(19-05-2022, 03:11 PM)locque Wrote: It's basically how a real scale would work, the plate of the scale is locked on the y axis and propped up by spring joint. The script takes the local y position of the plate when turning it on as a baseline and then tracks the the height differential to that point.
This assumes an infinitely small timestep, which is true in the real world (since time is continuous) but not at all in a simulation, where time is discrete. Every simulation step, position is integrated from velocity, and velocity from acceleration.The accuracy of the integration is affected by the timestep length, being better the smaller the timestep is.
The following graph shows the trajectory of an object integrated using Euler's method (a variant of which is the most widely used one in realtime physics engines): As you can see, the simulated trajectory significantly diverges from the real one over time:
If you were to measure the mass of the object using its position at time T (assuming a given impulse at T=0), you'd underestimate it. By chopping up time into smaller chunks, you'd get a piecewise linear approximation that's closer to the real thing.
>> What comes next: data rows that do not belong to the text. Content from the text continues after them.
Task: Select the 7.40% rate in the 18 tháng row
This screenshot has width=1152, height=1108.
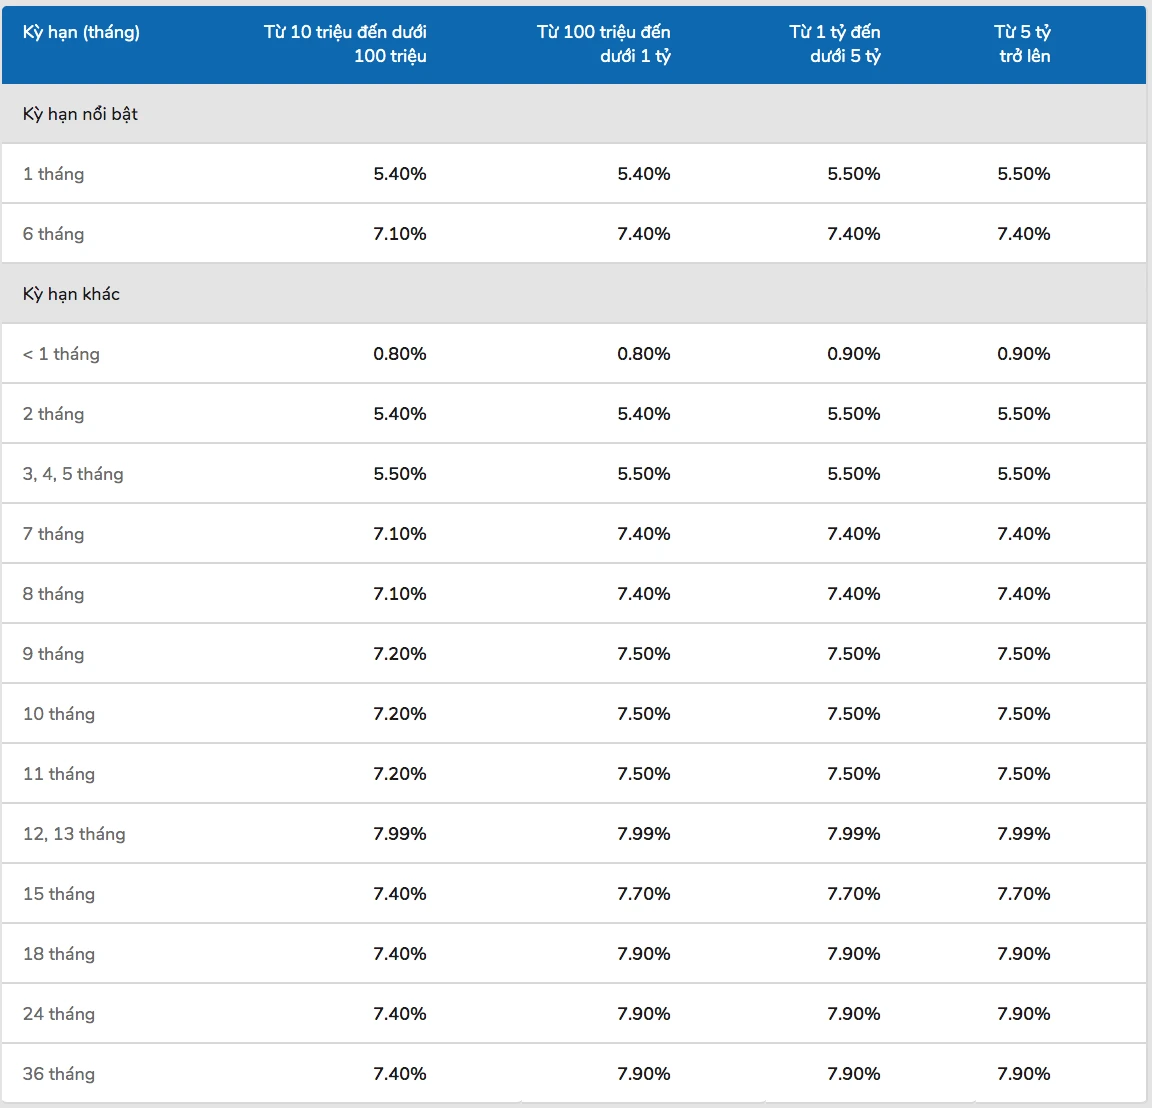Action: (x=400, y=954)
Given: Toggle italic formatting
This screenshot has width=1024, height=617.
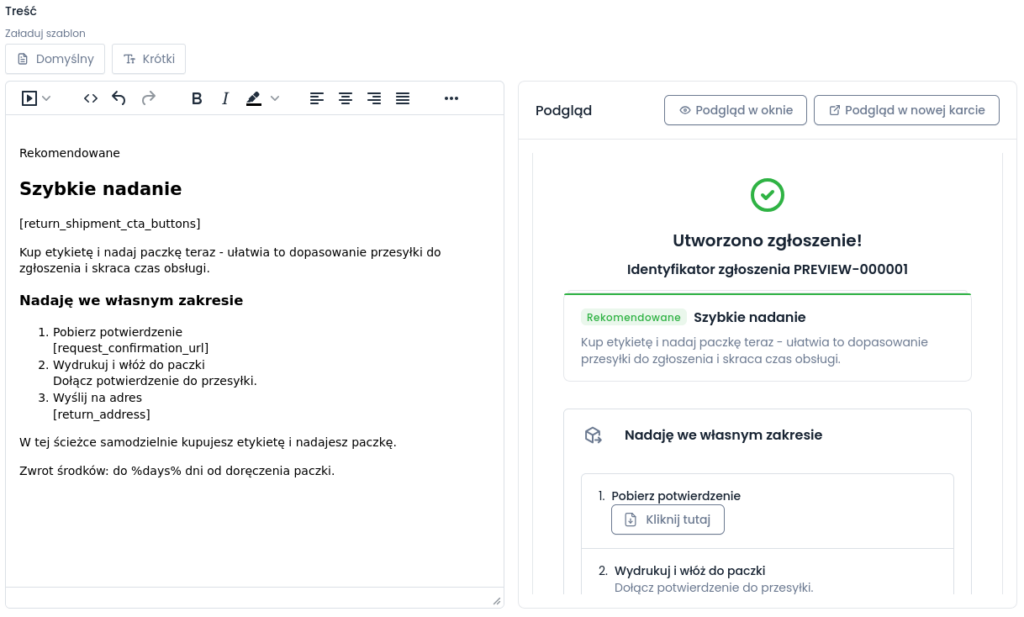Looking at the screenshot, I should point(225,98).
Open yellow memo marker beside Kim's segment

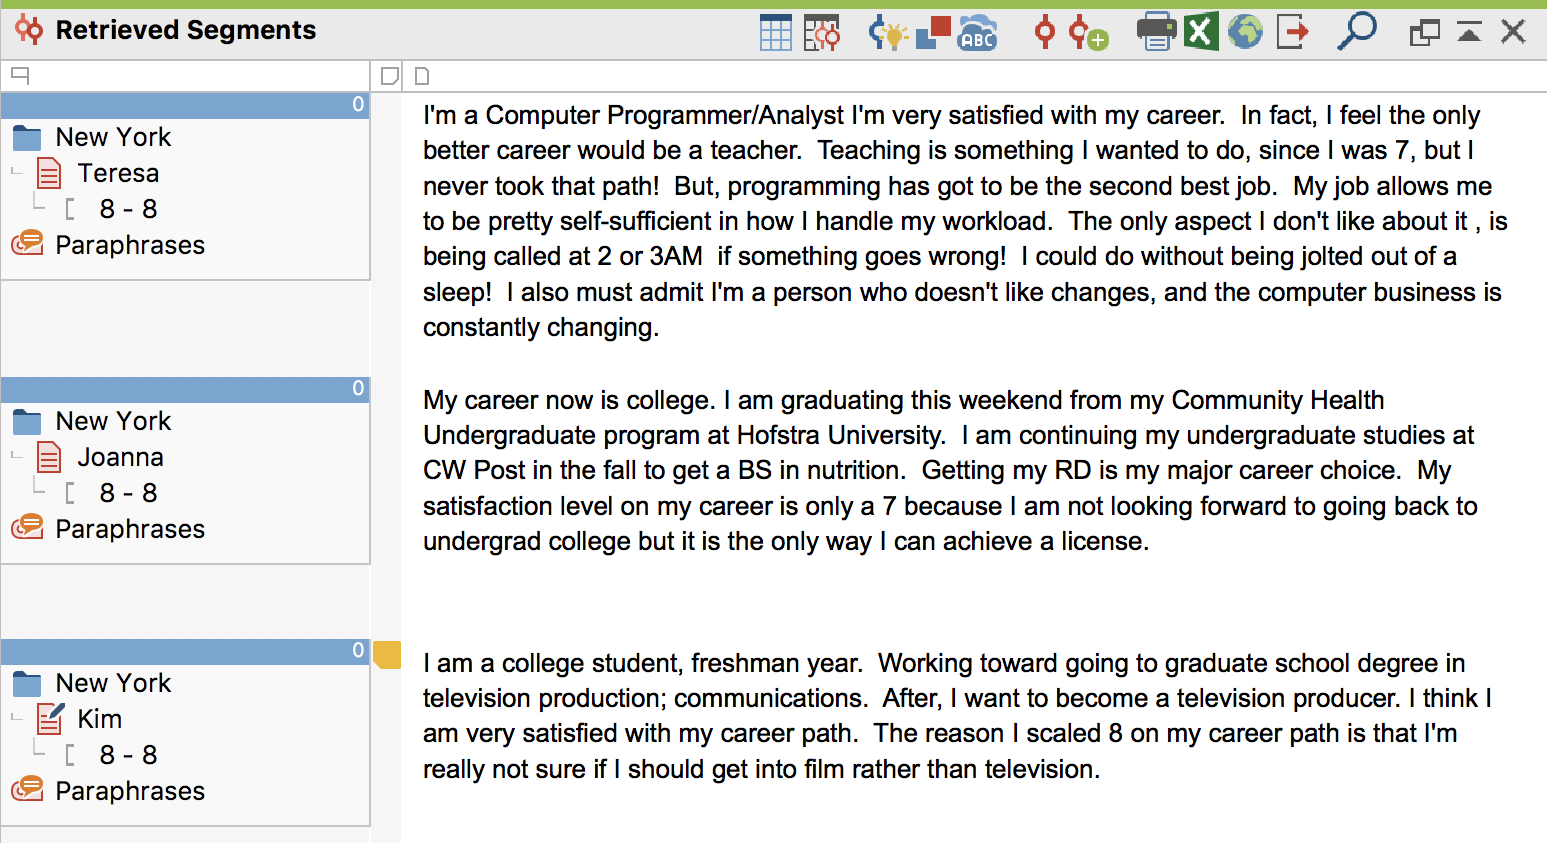click(x=387, y=654)
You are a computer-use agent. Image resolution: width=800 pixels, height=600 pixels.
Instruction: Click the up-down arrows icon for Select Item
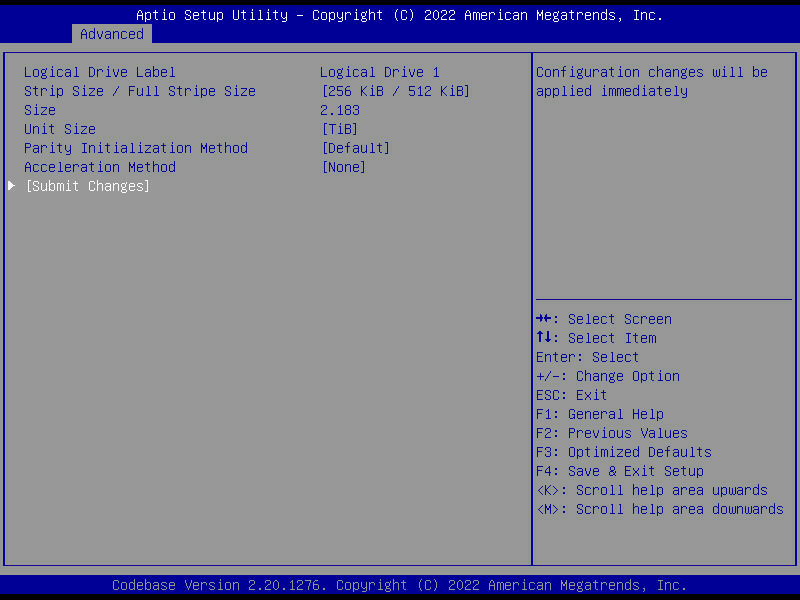545,338
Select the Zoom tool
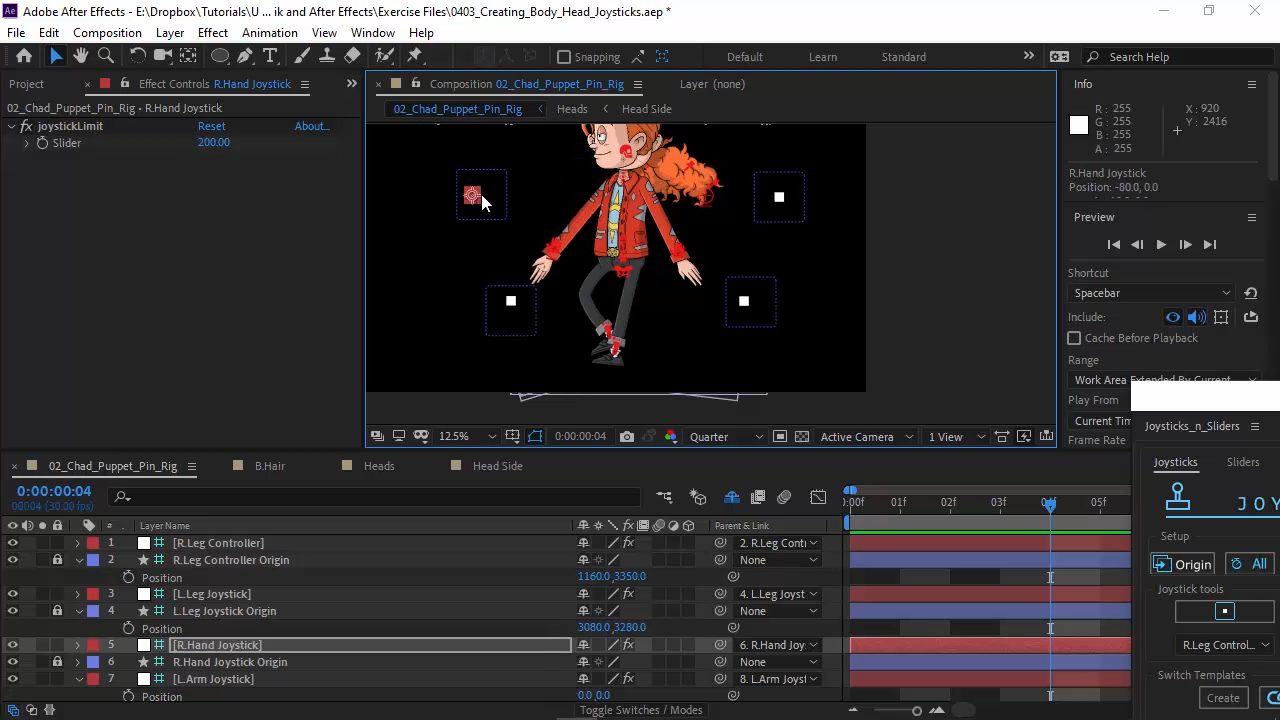 tap(105, 57)
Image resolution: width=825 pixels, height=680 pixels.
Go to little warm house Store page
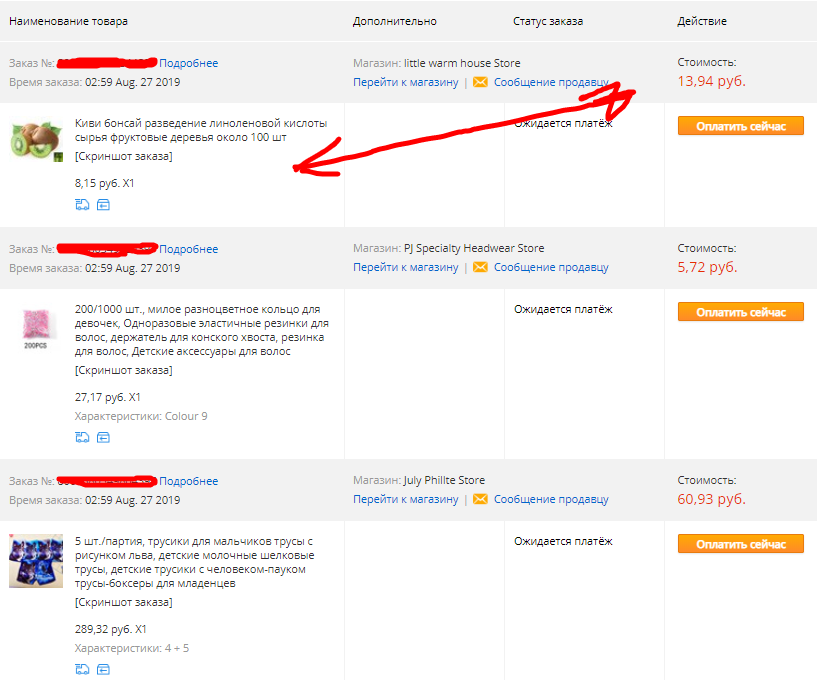(406, 82)
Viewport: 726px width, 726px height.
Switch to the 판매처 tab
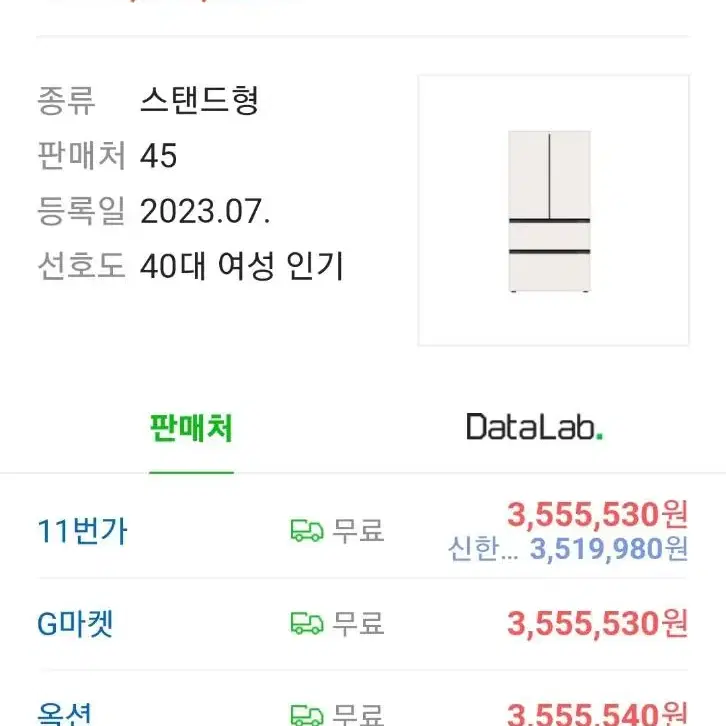[191, 427]
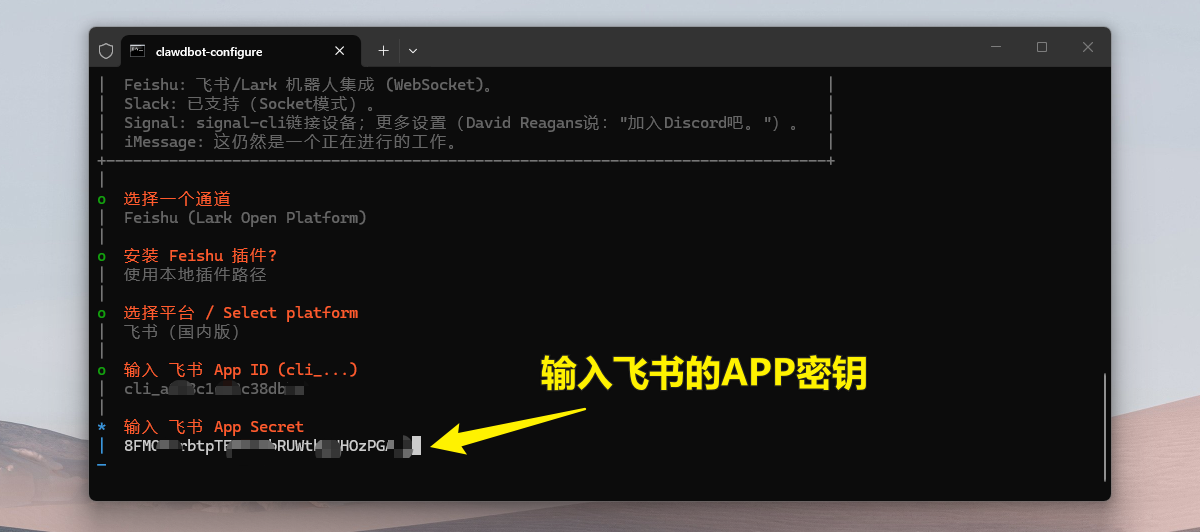Click the blue asterisk beside App Secret prompt
Screen dimensions: 1200x532
pyautogui.click(x=102, y=427)
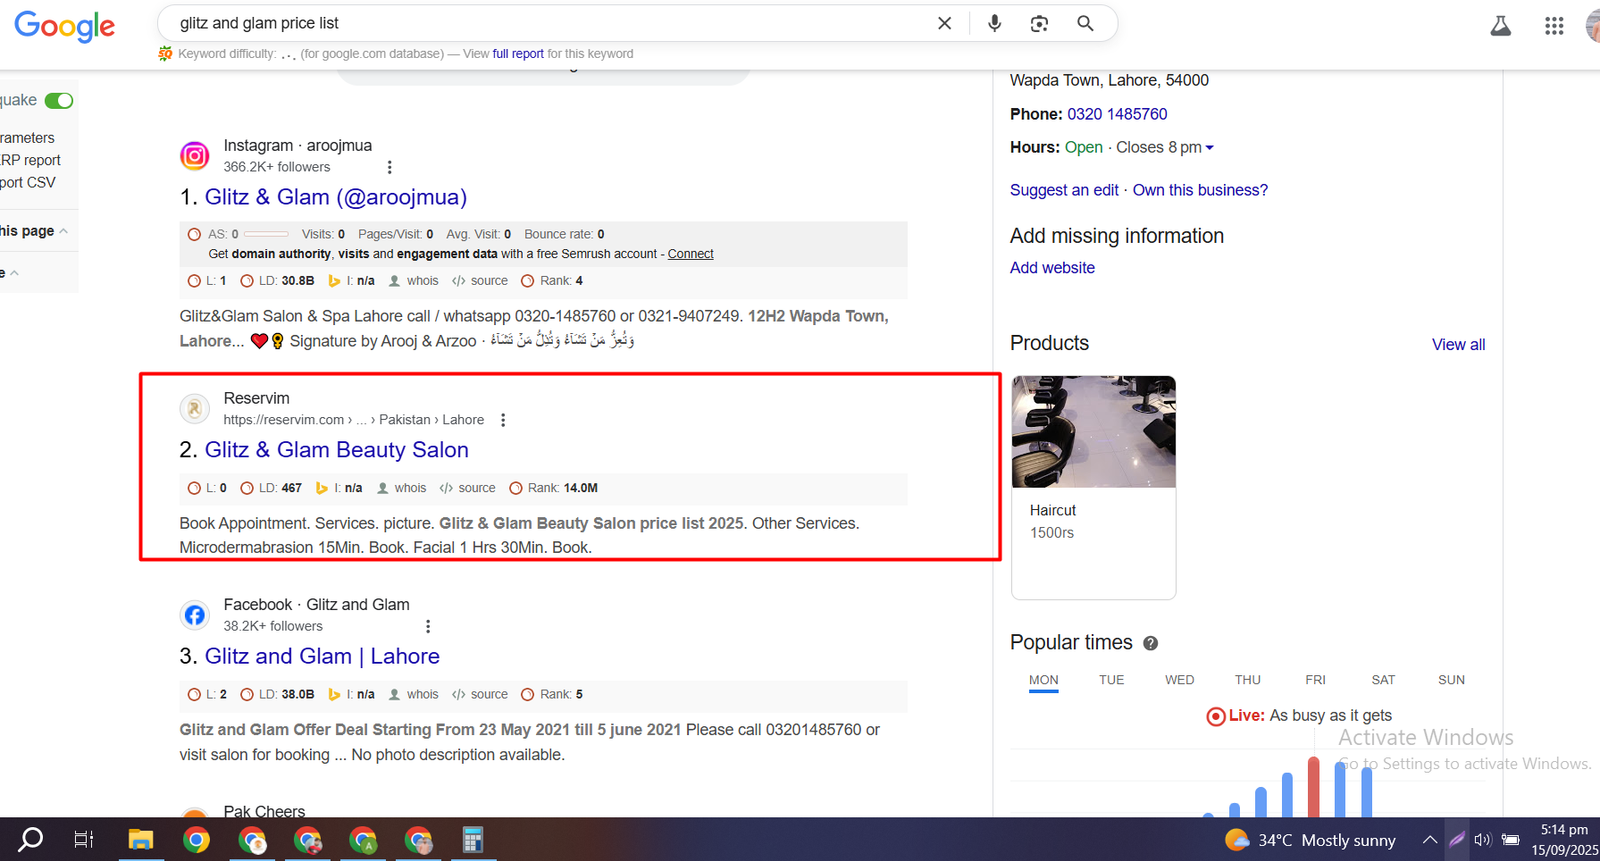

By using positional deltas to measure weight instead of forces/impulses you're measuring the approximation of an approximation, the quality of which depends on the timestep length used. To make things worse constraint corrections aren't instantly propagated, so the more objects you add on top of your scale, the less precise it will be.
The usual way to implement a scale in a game is to measure contact impulses between the scale plate and the object(s) being weighted, convert these to forces (dividing by the timestep) and then divide by gravitational acceleration to get mass. Imho you should try this, this is what I assumed you were doing in the first place and why I asked if you were using the full timestep length or the substep length to perform this calculation.
(19-05-2022, 03:11 PM)locque Wrote: That doesn't seem to be the way it works, decreasing the fixed timestep has almost no effect on the fluid behaviour compared to raising the solver substeps.
This is the expected behavior:
A) Using a timestep of X and 8 substeps yields an effective timestep length of X/8.
B) Using a timestep of X/8 seconds and 1 substep yields an effective timestep length of X/8/1 = X/8.
As you see, the timestep used by the fluid simulation is the exact same in both cases, so the behavior of the fluid should be pretty much identical in A) and B). Any differences are due to collision detection being performed only once per full step, and reusing the results over all substeps.
However, in case A)
the timestep used by Unity's physics engine is X but the one
used by Obi is eight times smaller. In case B,
both engines use a timestep of X/8,
which increases the accuracy of Unity's physics simulation as well.
The reason why I suggested to try B) is to improve your weighting scale precision by using a smaller timestep for Unity's simulation, while keeping identical fluid behavior.